Online, we all posture like we’re at the cool table, that mythical place we dreamed about when elementary school ended and we found ourselves at middle.

We filter and layer and fix and crop, until the moment that we are sharing looks very little like the moment we just experienced.

We think everyone else is at the cool table but the truth is we’re all misfit toys. That’s not that problem. Perfect is a punk, forever promising you it’s possible, forever dancing just on the outsides of your grasp. No, being on the island of misfit toys is the best, but the problem is we think we’re the only ones there.

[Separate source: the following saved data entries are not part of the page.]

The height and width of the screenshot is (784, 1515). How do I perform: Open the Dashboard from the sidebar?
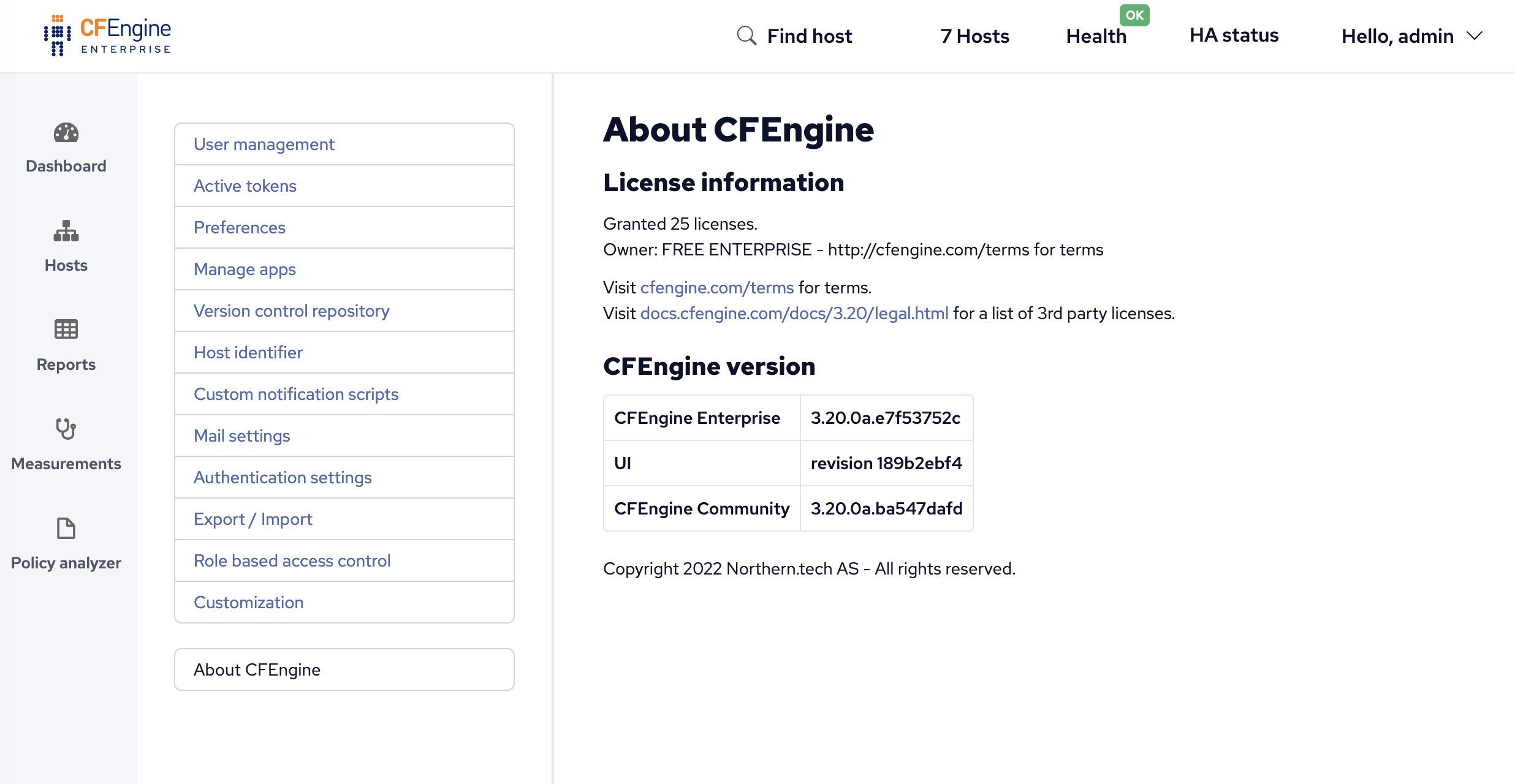[x=66, y=147]
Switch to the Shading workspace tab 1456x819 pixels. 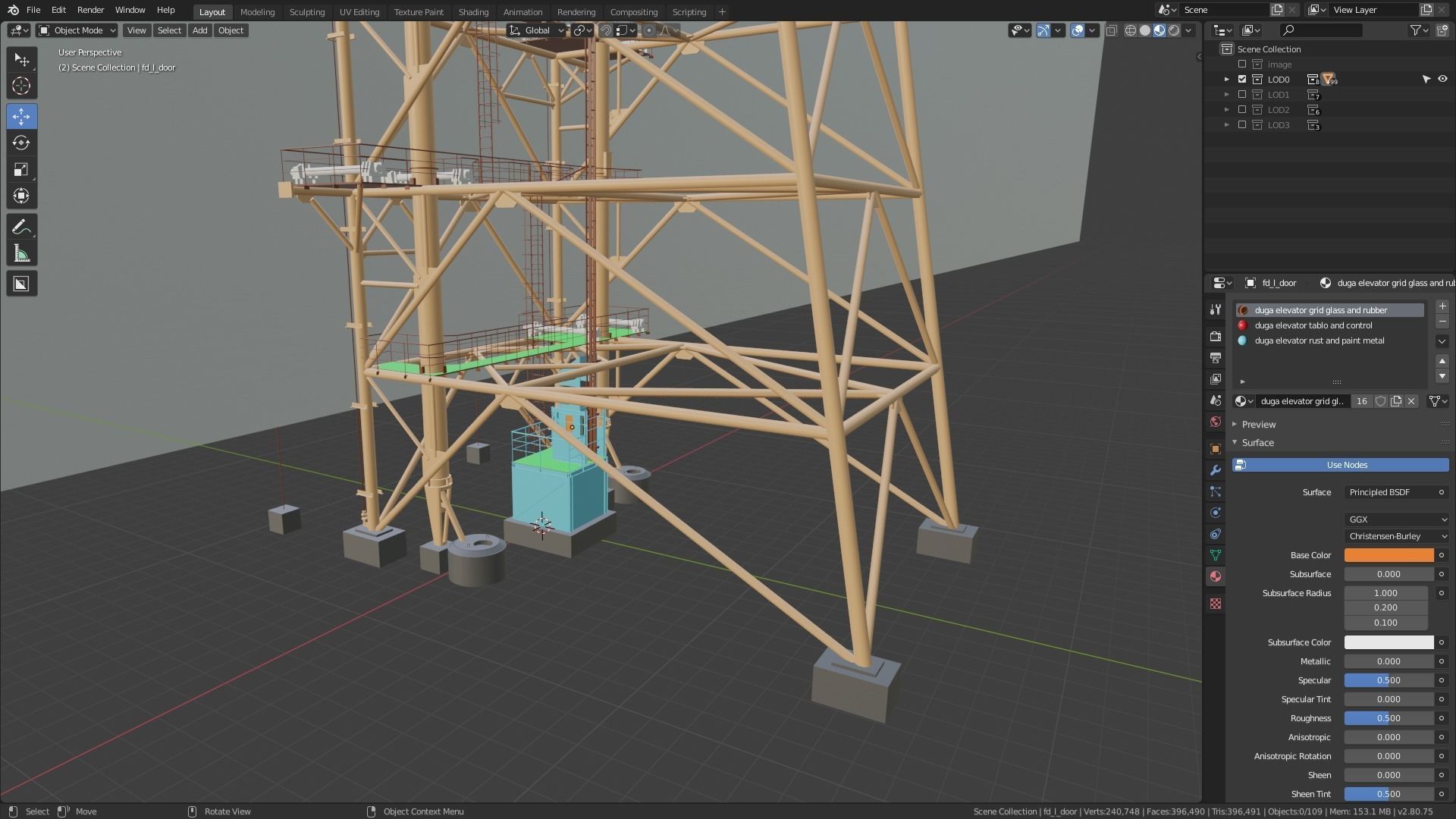473,12
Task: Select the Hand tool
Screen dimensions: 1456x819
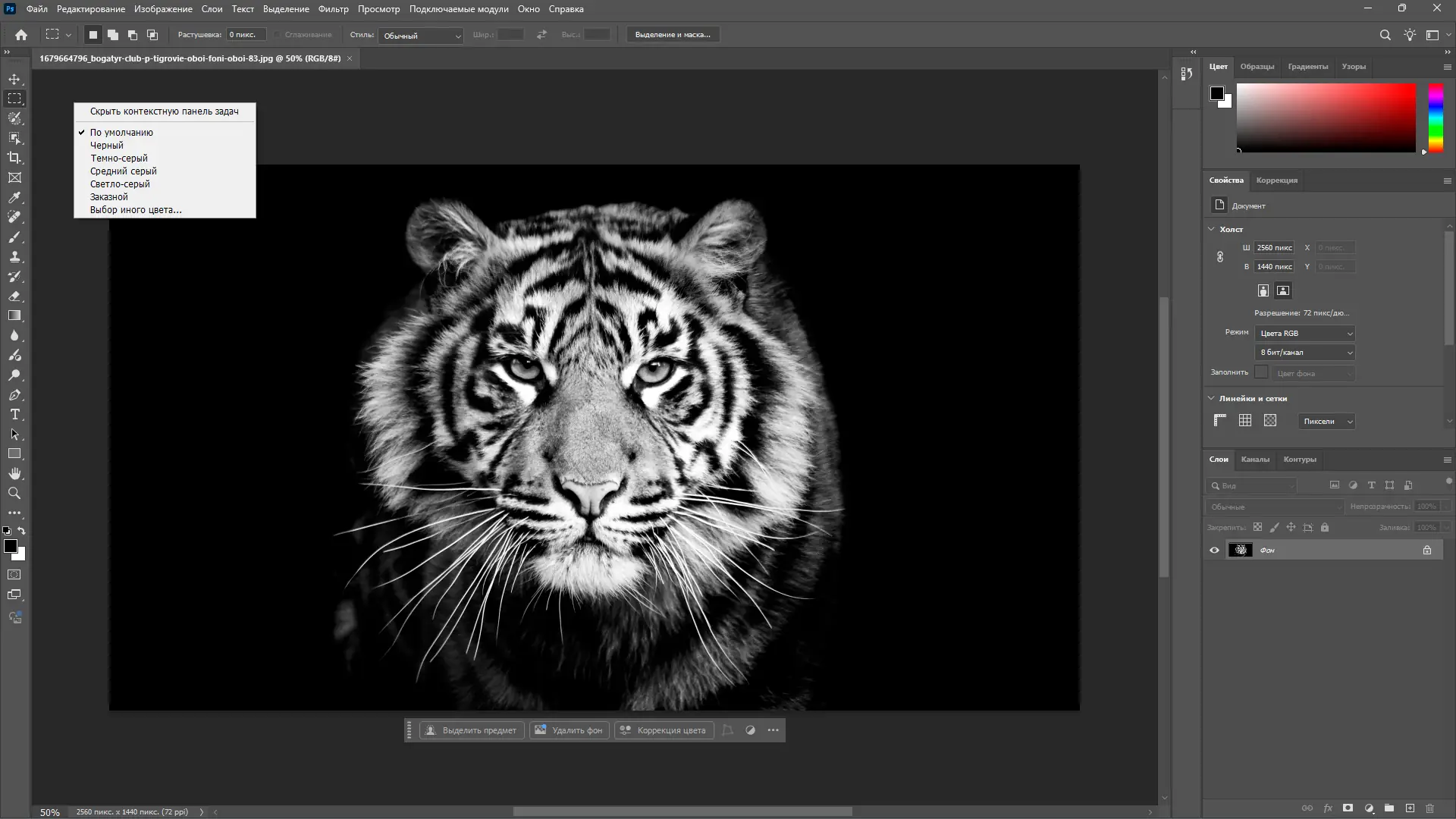Action: click(14, 473)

We think the island has a population of one, as if we’re the mayor or the governor. Dare we were to turn our eyes away from the water and look inland though we’d realize something amazing.

We’re not alone. Everyone is here with us.

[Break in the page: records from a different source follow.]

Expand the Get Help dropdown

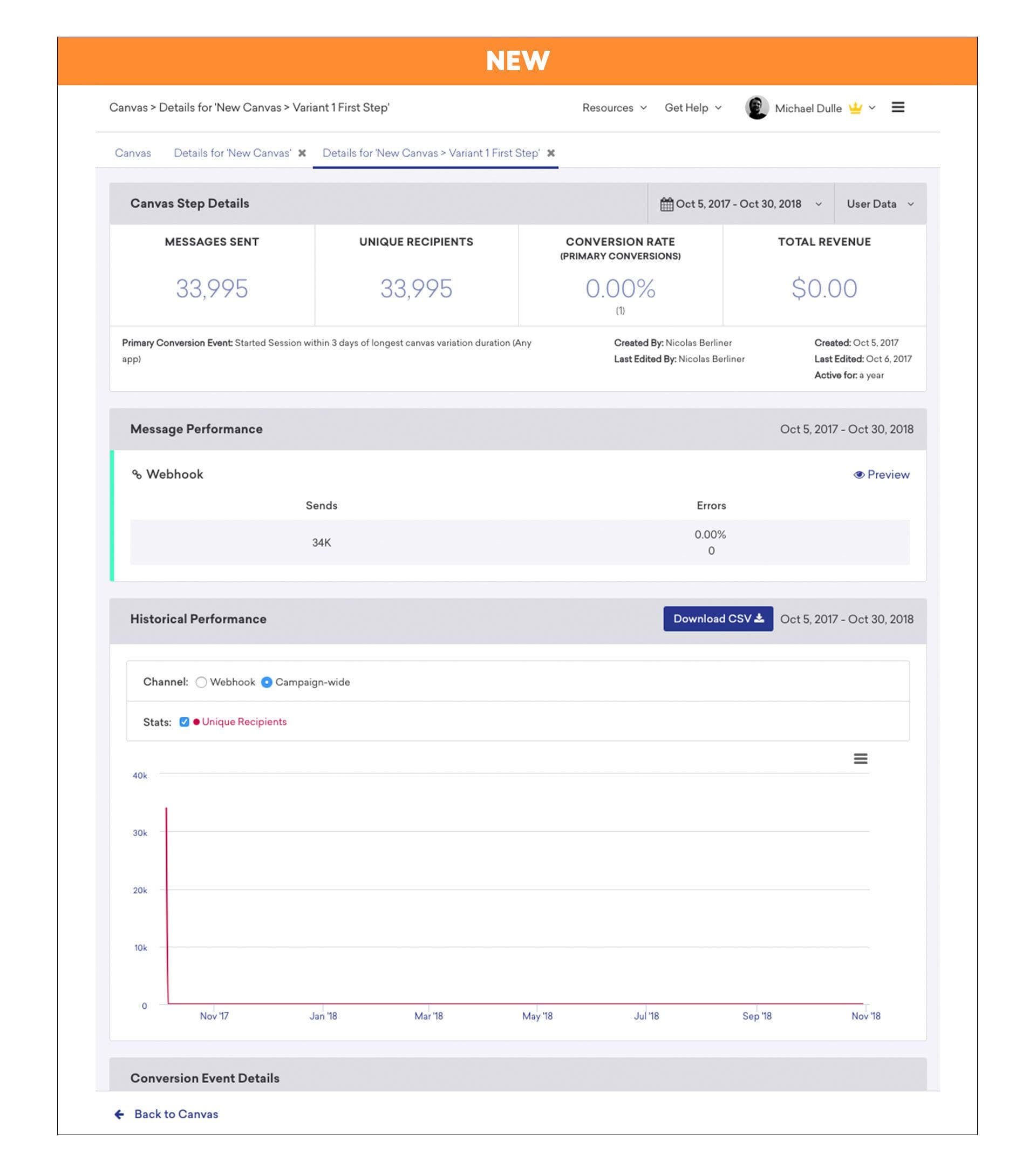click(692, 108)
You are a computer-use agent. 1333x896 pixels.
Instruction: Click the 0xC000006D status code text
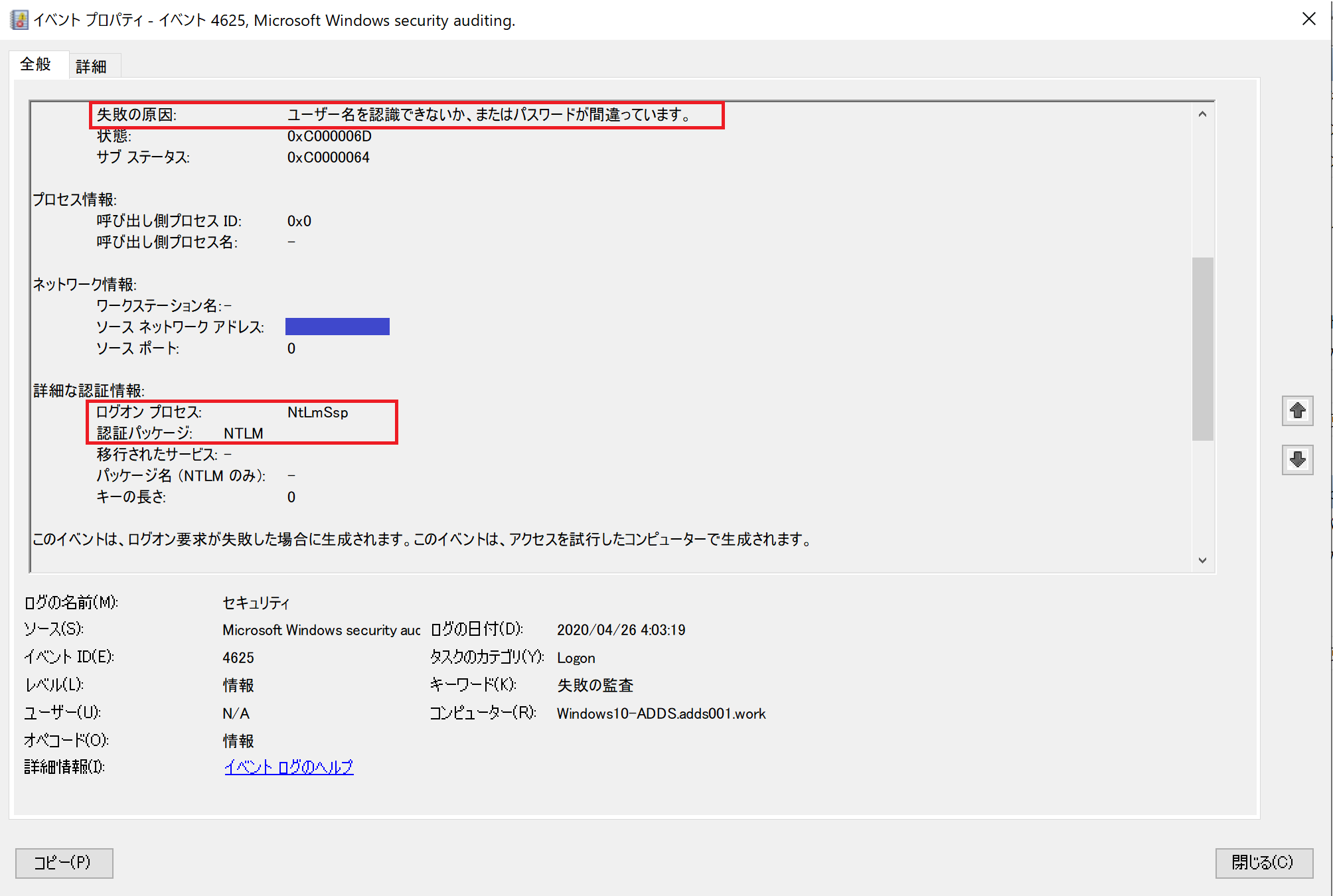click(x=329, y=136)
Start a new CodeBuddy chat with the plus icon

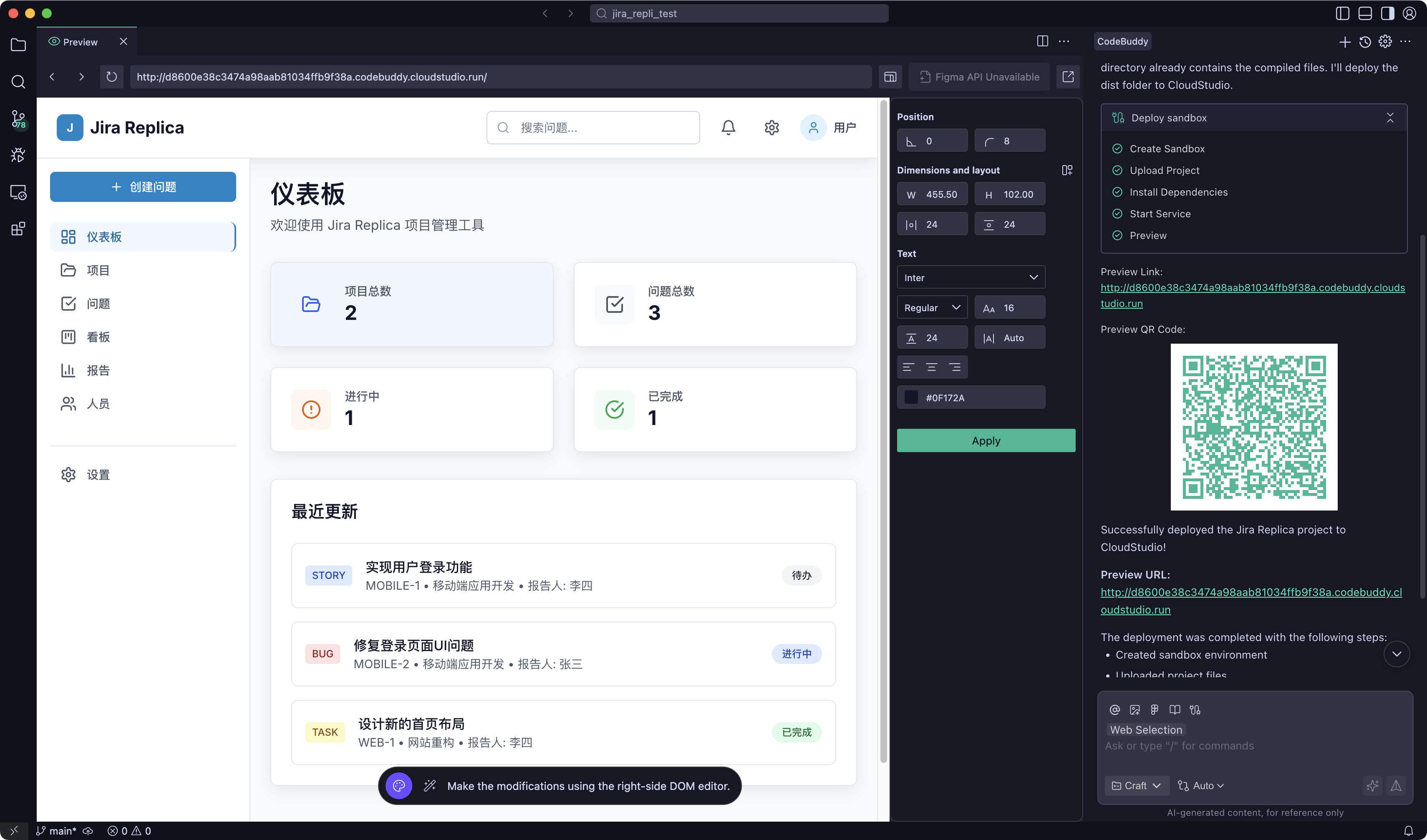[1346, 42]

The island of misfit toys has the best parties. It has the best community. It has the best relationships.

Because there you don’t have to be cool.

You just have to be brave. You have to admit you don’t have it all together. That you’re not perfect.

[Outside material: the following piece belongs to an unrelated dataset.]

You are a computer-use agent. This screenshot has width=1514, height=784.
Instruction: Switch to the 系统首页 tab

[Tweet “The island of misfit toys has better parties than the cool table. “]

I don’t have it all together. I’m prone to getting spun out at the tiniest bits of criticism online. I’m about to publish my 5th book in April and still get crushed by the insecurity of thinking “I’m not a real writer.” Jenny and I had a fight last weekend in Hobby Lobby over whether to get a pre-lit fake Christmas tree or an unlit fake Christmas tree. (Which broke my marriage vow to never get in fights in establishments with rhyming names. Hobby Lobby, Piggly Wiggly, 7-eleven, etc.)

I don’t even know where the cool table is anymore.

But I do know this, there’s a whole island of misfit toys and I’m on it.

And if you’re not perfect, you’re on it too.

Take your eyes of the horizon and the promise of a cool table just over the next wave.

Turn around and see how fun the island actually is.